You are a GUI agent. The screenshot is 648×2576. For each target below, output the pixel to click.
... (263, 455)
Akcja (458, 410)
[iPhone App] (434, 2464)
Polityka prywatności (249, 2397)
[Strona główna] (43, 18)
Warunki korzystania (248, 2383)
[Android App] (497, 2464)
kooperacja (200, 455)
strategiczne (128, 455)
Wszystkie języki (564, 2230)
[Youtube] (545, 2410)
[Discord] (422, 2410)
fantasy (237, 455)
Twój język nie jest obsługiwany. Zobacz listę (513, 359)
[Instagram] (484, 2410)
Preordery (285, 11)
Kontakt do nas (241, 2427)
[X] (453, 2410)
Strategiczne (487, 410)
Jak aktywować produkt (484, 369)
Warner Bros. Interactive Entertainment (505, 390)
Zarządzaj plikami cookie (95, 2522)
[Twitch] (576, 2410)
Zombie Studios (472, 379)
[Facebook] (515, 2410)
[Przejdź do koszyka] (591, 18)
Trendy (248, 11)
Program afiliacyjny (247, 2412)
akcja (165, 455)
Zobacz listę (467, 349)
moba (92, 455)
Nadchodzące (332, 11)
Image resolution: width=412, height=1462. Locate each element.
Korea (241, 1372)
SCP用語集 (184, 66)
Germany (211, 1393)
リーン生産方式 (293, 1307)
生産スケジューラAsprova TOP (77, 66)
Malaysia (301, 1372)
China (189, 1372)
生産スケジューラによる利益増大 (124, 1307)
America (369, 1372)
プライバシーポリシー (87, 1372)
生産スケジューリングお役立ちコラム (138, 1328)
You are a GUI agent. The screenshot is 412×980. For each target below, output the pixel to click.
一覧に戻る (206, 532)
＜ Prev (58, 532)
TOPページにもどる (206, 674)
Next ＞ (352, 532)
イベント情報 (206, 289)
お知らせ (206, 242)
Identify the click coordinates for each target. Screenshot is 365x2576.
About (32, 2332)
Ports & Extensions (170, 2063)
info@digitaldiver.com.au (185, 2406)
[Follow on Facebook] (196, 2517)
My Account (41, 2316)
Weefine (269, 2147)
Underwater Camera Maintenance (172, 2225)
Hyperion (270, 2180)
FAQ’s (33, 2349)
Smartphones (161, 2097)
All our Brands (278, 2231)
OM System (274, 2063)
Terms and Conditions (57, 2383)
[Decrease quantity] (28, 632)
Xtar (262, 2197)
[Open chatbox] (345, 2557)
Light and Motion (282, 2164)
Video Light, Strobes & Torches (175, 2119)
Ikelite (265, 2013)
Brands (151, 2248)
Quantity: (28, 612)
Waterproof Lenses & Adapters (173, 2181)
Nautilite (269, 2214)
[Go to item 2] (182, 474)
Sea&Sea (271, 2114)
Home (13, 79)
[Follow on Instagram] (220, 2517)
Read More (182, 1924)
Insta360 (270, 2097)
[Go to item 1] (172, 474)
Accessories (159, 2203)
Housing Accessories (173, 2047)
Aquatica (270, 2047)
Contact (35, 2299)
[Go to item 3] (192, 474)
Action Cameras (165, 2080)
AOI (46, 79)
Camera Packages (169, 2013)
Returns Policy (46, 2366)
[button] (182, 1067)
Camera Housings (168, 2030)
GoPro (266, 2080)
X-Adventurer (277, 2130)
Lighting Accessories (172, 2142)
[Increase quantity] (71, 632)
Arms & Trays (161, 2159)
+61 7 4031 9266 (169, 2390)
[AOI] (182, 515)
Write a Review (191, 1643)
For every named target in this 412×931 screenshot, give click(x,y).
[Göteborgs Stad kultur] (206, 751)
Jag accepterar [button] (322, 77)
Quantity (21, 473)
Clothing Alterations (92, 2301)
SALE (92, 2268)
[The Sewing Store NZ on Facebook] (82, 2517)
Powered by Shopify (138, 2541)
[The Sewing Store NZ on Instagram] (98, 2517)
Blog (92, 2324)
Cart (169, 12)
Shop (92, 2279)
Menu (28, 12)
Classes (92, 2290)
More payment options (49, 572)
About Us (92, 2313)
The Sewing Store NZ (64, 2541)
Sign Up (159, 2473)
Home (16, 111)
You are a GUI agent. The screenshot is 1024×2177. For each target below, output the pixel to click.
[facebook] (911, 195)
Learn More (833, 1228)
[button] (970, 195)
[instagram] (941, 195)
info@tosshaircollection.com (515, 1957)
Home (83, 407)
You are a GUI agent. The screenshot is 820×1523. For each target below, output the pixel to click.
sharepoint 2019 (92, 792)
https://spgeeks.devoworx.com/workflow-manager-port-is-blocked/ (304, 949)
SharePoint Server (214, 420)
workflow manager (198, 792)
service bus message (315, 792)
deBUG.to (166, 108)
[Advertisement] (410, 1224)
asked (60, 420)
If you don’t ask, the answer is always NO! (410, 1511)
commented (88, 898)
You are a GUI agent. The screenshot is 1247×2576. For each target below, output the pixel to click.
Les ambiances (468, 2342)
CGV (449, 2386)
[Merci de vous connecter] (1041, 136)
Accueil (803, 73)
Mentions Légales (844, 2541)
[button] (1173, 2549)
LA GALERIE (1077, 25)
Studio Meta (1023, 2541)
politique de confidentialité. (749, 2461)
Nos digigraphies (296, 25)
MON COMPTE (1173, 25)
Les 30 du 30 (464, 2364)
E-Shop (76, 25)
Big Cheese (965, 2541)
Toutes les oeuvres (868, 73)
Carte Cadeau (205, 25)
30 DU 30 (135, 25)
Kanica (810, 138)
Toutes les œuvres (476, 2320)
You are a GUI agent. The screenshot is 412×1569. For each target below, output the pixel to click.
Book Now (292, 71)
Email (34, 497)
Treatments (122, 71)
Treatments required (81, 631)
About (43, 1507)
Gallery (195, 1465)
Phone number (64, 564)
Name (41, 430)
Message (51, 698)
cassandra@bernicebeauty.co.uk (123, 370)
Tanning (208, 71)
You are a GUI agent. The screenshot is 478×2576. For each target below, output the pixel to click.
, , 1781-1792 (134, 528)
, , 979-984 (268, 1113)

> _EXERCISE OBJECTIVE_:
Please return all lines above in which the string "Follow" is found.

> _OUTPUT_:
[Follow on Facebook] (196, 2517)
[Follow on Instagram] (220, 2517)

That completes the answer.